Görev Listesi »
1 - Aşağıdaki belge parçasına göre, tarihselciliği savunanlardan bazılarının Kur'an'daki nesh meselesi hakkında söylediği tespitlerin hepsini sıralayın.
2 - Aşağıdaki belge parçasına göre şu ifadeler doğru mu: (a) Tarihselciliği savunanların tamamı nesh konusunda bu görüşü dile getirmektedir. (b) Bu tespitler, mensuh ayetlerin sayısında geçmişteki alimler arasında birden fazla görüş çıktığını da içerir. (c) Bu tespitlerle ulaşılmak istenen sonuç, tarihselcinin kendi yorumuna ve ictihadına dayanarak ayetleri neshedebileceğidir. Her biri için evet ya da hayır deyin ve karara dayanak olan sözleri metinden aynen alıntılayın.

Belge Parçası »
..........

TARİHSELCİLİK ve NESH MUKAYESESİNE DAİR KÜÇÜK BİR NOT

Günümüzde tarihselciliği savunanlardan bazıları, Kur'an'da nesh meselesiyle ilgili olarak, hangi ayetlerin hangi ayetleri neshettiğine ilişkin Allah'ın açık bir beyanı bulunmadığını, mensuh ayetlerin sayısı konusunda geçmişteki alimler arasında birden fazla görüşün ortaya çıktığını ve nesh konusunun tam manasıyla yorum/ictihad konusu olduğunu söylemektedirler. Bu tespiti şu sonuca ulaşmak amacıyla yapmaktadırlar: Madem ki neshte re'y ve ictihadın rolü vardır, öyleyse tarihselcinin de kendi yorumu ve ictihadına dayanarak ayetleri neshetmesi/hükümlerini kaldırması mümkündür.

..........

Kayıtlı Bilgiler »
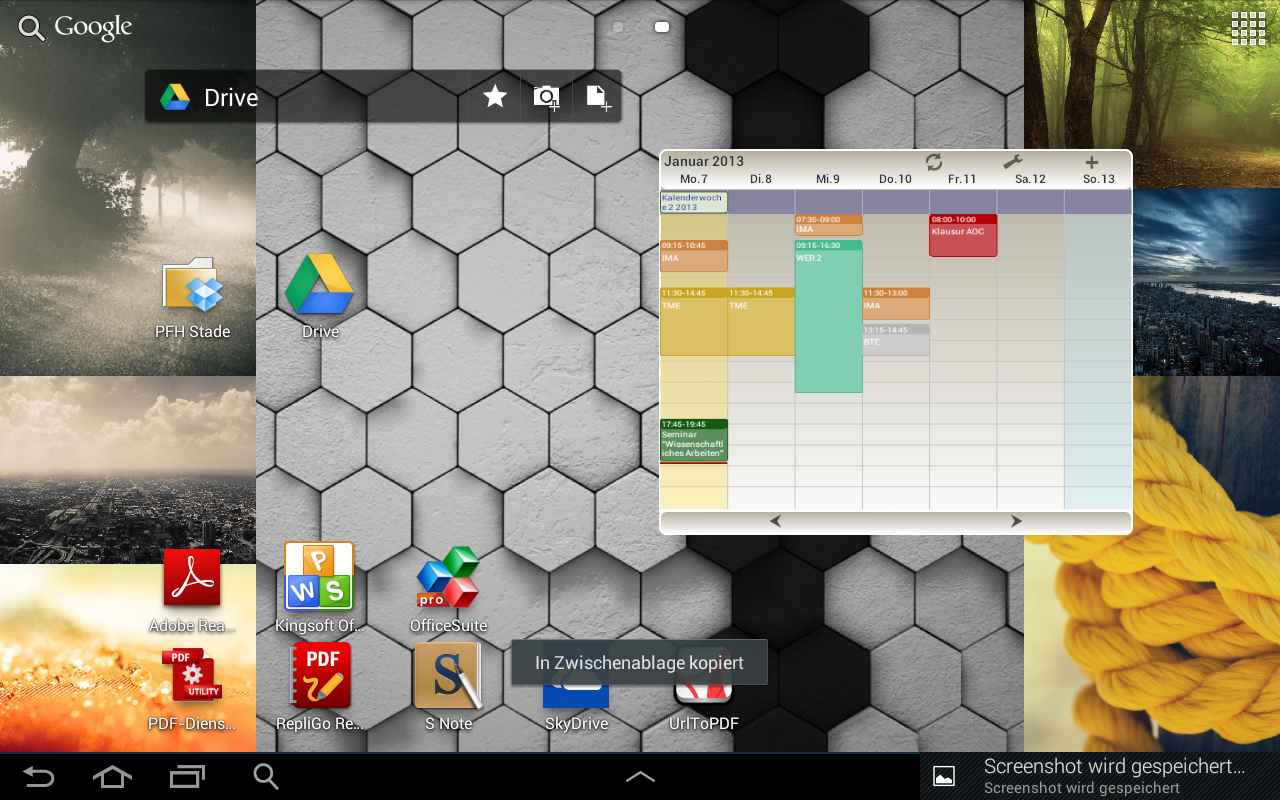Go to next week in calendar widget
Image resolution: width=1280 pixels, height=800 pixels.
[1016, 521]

..........

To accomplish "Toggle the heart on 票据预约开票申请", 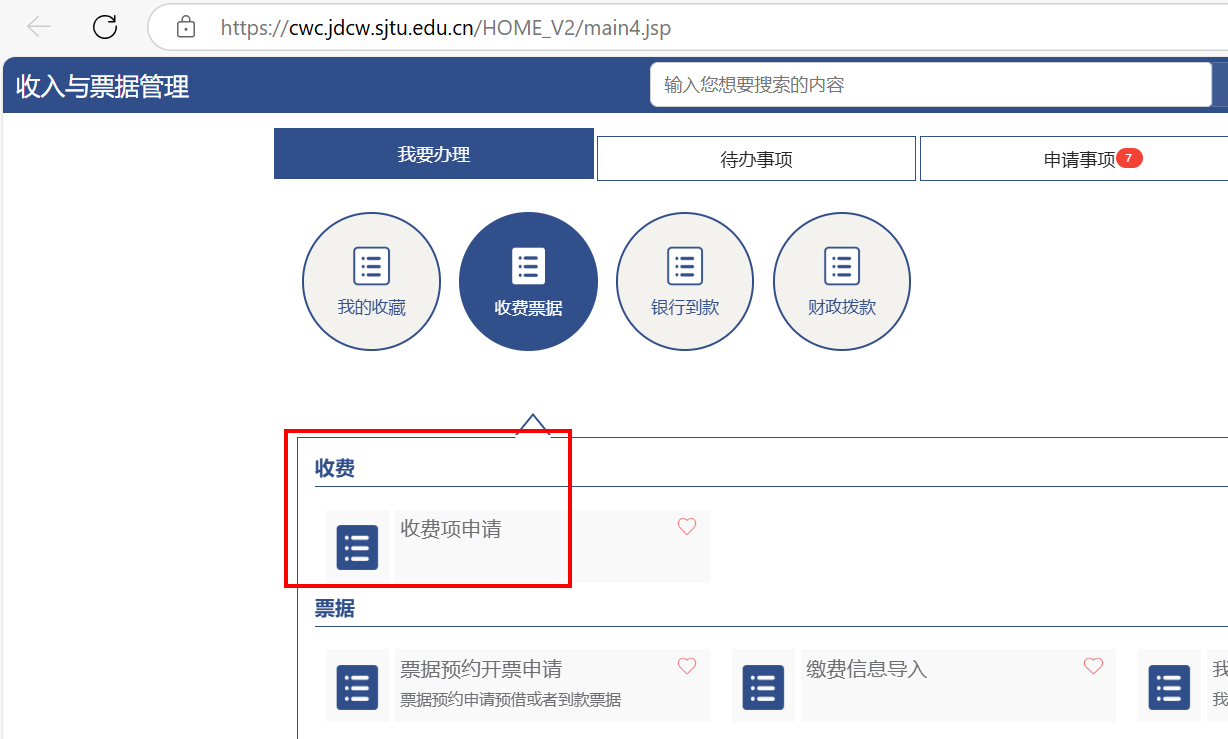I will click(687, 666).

..........

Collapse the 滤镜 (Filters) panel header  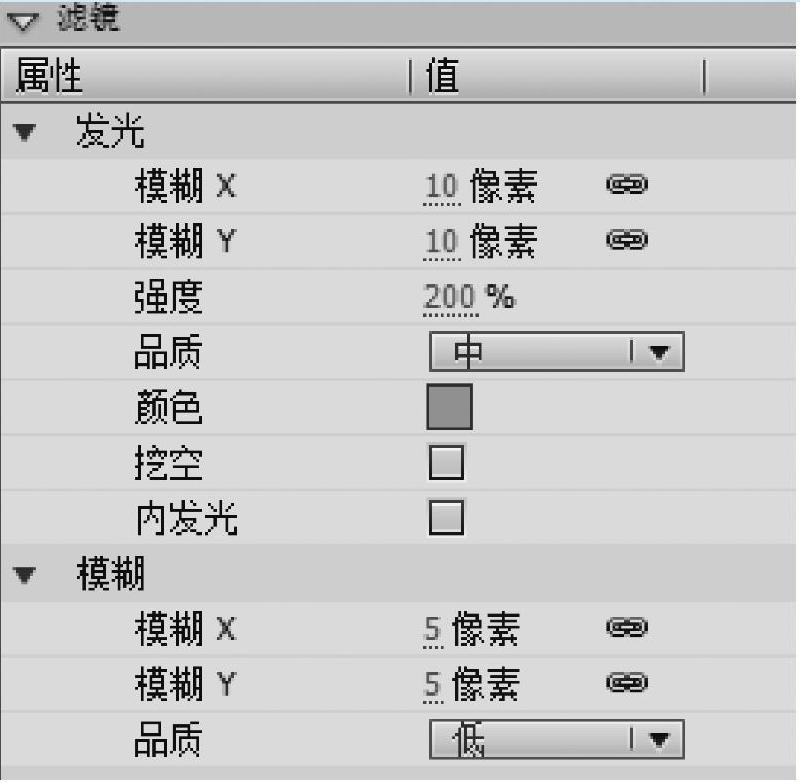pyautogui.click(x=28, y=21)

..........

Alıştırma Cevapları »
1 -
- Hangi ayetlerin hangi ayetleri neshettiğine ilişkin Allah'ın açık bir beyanı bulunmamaktadır.
- Mensuh ayetlerin sayısı konusunda geçmişteki alimler arasında birden fazla görüş ortaya çıkmıştır.
- Nesh konusu tam manasıyla yorum/ictihad konusudur.

2 -
(a) Hayır: "Günümüzde tarihselciliği savunanlardan bazıları"
(b) Evet: "mensuh ayetlerin sayısı konusunda geçmişteki alimler arasında birden fazla görüşün ortaya çıktığını"
(c) Evet: "öyleyse tarihselcinin de kendi yorumu ve ictihadına dayanarak ayetleri neshetmesi/hükümlerini kaldırması mümkündür"